__Source text__
----

Genomics research toolkit for jointly embedding Hi-C 3D chromatin contact matrices into the same vector space
Project description
Jointly-HiC
Welcome to jointly-hic, a Python tool for jointly embedding Hi-C 3D chromatin contact matrices into the same vector space.
This toolkit is designed to help you analyze multi-sample Hi-C datasets efficiently and integrate epigenetic data (ATAC-seq, RNA-seq, ChIP-seq) effectively.
Table of Contents
Introduction
The three-dimensional organization of the genome plays a critical role in regulating gene expression and establishing cell identity. Hi-C and related chromosome conformation capture technologies have enabled genome-wide profiling of chromatin contacts, revealing compartmental domains and long-range interactions that orchestrate regulatory programs across development and disease. However, as the scale and diversity of Hi-C datasets grow—from tissue atlases to time courses and in vitro differentiation models—there remains a lack of computational tools that can integrate dozens to hundreds of Hi-C experiments into a unified analytical space while preserving biological signal and enabling comparative analyses.
Jointly-HiC is a scalable, Python-based toolkit for the joint analysis of Hi-C data across many biosamples. It enables efficient pre-processing, fixed-memory joint decomposition using incremental principal component analysis (PCA), singular value decomposition (SVD), or non-negative matrix factorization (NMF), and downstream clustering and visualization. Designed with scalability and interpretability in mind, jointly-hic extracts low-dimensional embeddings that can be used to identify shared and sample-specific chromatin interaction profiles across conditions, cell types, and developmental stages. By operating in a mini-batched fashion, it avoids the memory constraints of traditional matrix factorization techniques, making it suitable for large-scale studies such as tissue atlases or differentiation trajectories.
In addition to providing core Hi-C analysis workflows, jointly-hic integrates seamlessly with other epigenomic data through the optional JointDb module, a compressed HDF5 database format supporting ChIP-seq, RNA-seq, and ATAC-seq signal tracks at the same resolution. This unified framework enables users to analyze compartmentalization dynamics, correlate chromatin interactions with regulatory activity, and discover structural genome features such as nuclear speckle-associated regions or heterochromatic domains. With jointly-hic, researchers can uncover patterns of 3D genome organization at scale, shedding light on the structural underpinnings of gene regulation and chromatin state transitions across biological contexts.

----

__Dataset content__
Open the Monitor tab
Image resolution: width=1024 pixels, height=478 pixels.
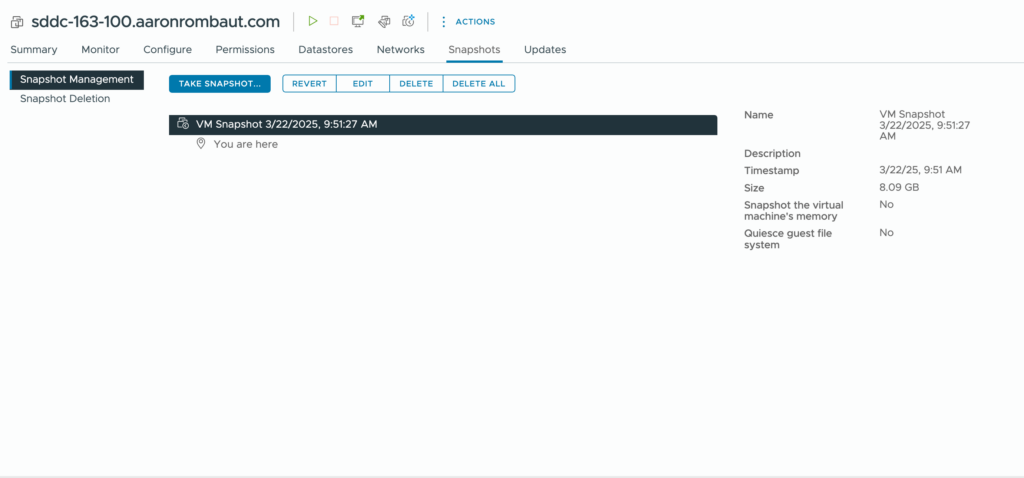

----

__Exercise directions__
Return the passage of the jointly-hic project description above that starts at "Genomics research toolkit" and ends at "RNA-seq, ChIP-seq) effectively.", copied word for word.

__Task result__
Genomics research toolkit for jointly embedding Hi-C 3D chromatin contact matrices into the same vector space
Project description
Jointly-HiC
Welcome to jointly-hic, a Python tool for jointly embedding Hi-C 3D chromatin contact matrices into the same vector space.
This toolkit is designed to help you analyze multi-sample Hi-C datasets efficiently and integrate epigenetic data (ATAC-seq, RNA-seq, ChIP-seq) effectively.